Monday, December 22, 2008

Eggheads

Some days back, President-elect Obama chose Steven Chu, a physics professor at University of California, Berkeley, as his secretary of energy. Chu won the Nobel Prize for physics in 1997.

Some American presidents and secretaries of state (and one almost-but-not-quite president) have won the Nobel Peace Prize. But, unless I miss my guess, Chu must be the first Cabinet nominee to have won a Nobel science prize.

Republican administrations have certainly had some personnel with academic backgrounds, such as Henry Kissinger, Condoleezza Rice, Jeane Kirkpatrick, Greg Mankiw and Martin Feldstein. But the Democrats have been the party that has been more closely identified with academic intellectuals.

President Kennedy famously said to assembled Nobel laureates at a 1962 White House dinner: "I think this is the most extraordinary collection of talent, of human knowledge, that has ever been gathered together at the White House, with the possible exception of when Thomas Jefferson dined alone."

Since his death, the notion of Kennedy himself being intellectual has been largely debunked. (Not that being intellectual is necessarily a good quality in someone with a job like that.) All of the appreciation of high culture in the family was on the part of the First Lady. The president made a reasonably good show of appreciating it, both to burnish his public image, and to placate his long-suffering wife.

And many believe that the book for which Kennedy won a Pulitzer Prize, Profiles in Courage, was ghost-written by Ted Sorensen.

But the point is that Kennedy, like many modern Democrats, played to an intellectual constituency.

That seems to be just fine with some Republicans. They sometimes delight in referring to intellectual Democrats as "eggheads". There are indications that that term predates Adlai Stevenson, the Illinois governor, who was the Democratic presidential nominee in 1952 and 1956. But if you look at a picture of Stevenson, the name seems to fit. And the word was popularized through its use against Stevenson by Republicans, during those campaigns.
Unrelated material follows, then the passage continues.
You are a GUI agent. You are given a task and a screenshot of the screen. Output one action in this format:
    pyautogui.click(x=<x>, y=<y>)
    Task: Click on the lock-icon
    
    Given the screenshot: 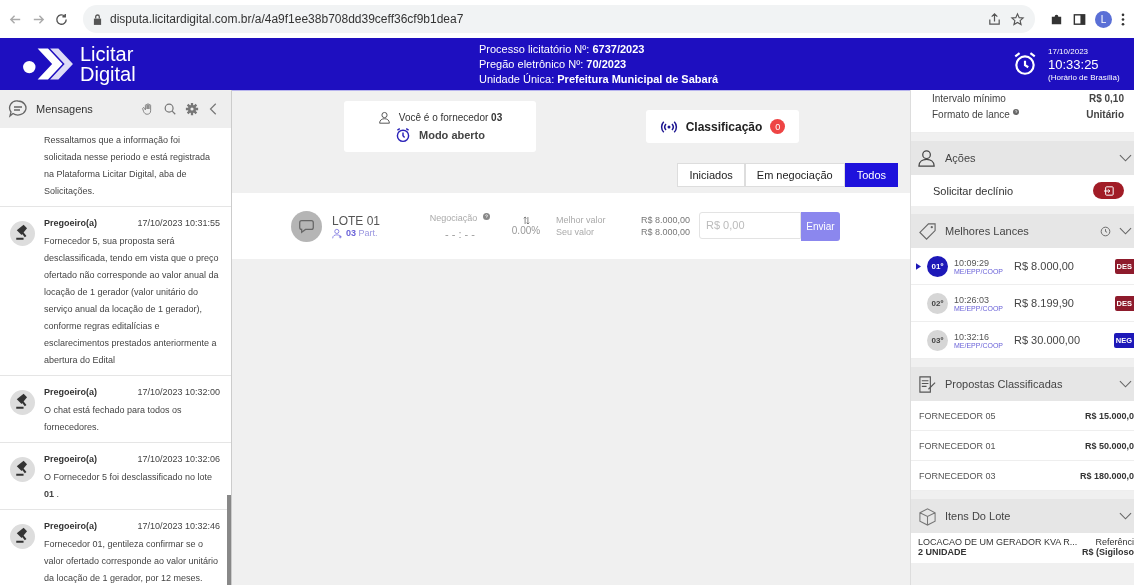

George Will, in this column from 2000, challenged Stevenson's intellectual credentials. But I suppose the Eisenhower campaign was fine with their opponent's intellectual image. They probably wanted to portray Ike as the friendly man of action, in contrast to the brooding egghead, paralyzed by his thoughts. On the other hand, some Democrats considered Eisenhower a smiling airhead, who replaced the Cabinet of new dealers with one filled with car dealers.

These days, when the culture wars, which were arguably in their infancy during the Eisenhower years, are in full bloom, those competing images still come into play in presidential campaigns. McCain and Palin were accused of running an anti-intellectual campaign. Also, before McCain was nominated, three Republican presidential candidates expressed disbelief in the theory of evolution, during a debate.


No one seems to want to come right out and say it, but I think one driver of the Obamacon phenomenon, i.e., those of us toward the right-hand side of the political spectrum who supported Obama in the recent election, is in part a rejection of this anti-intellectual trend. Was that a good enough reason? Maybe, maybe not. But what's done is the done, and now we'll see the results.

2 comments:

Anonymous said...

As a Republican I am fine with Dr. Chu on Obama's cabinet - egghead or not.

Based on Mr. Obama's words and actions to date: I wonder if his cabinet will be all that important to his administration.

The proliferation of, The President's Office of This and That make it appear that he'll be operating a shadow organization without benefit of review and approval of its membership.

It may very well be that a Cabinet post in the Obama administration is rather like being President of the local Rotary Club.

schiller1979 said...

Terry, thanks for your comment. I agree that Obama seems to be aiming to centralize policy-making in the White House at least as much as his recent predecessors. For instance, I wrote recently about his creation of yet another economic council, in addition to CEA and NEC.

However, that is part of a trend that began during FDR's presidency. That subject is somewhere on my things-to-do list of possible future blog posts.

Obama's "team of rivals" cabinet will probably not having anything near the influence of the Abraham Lincoln original.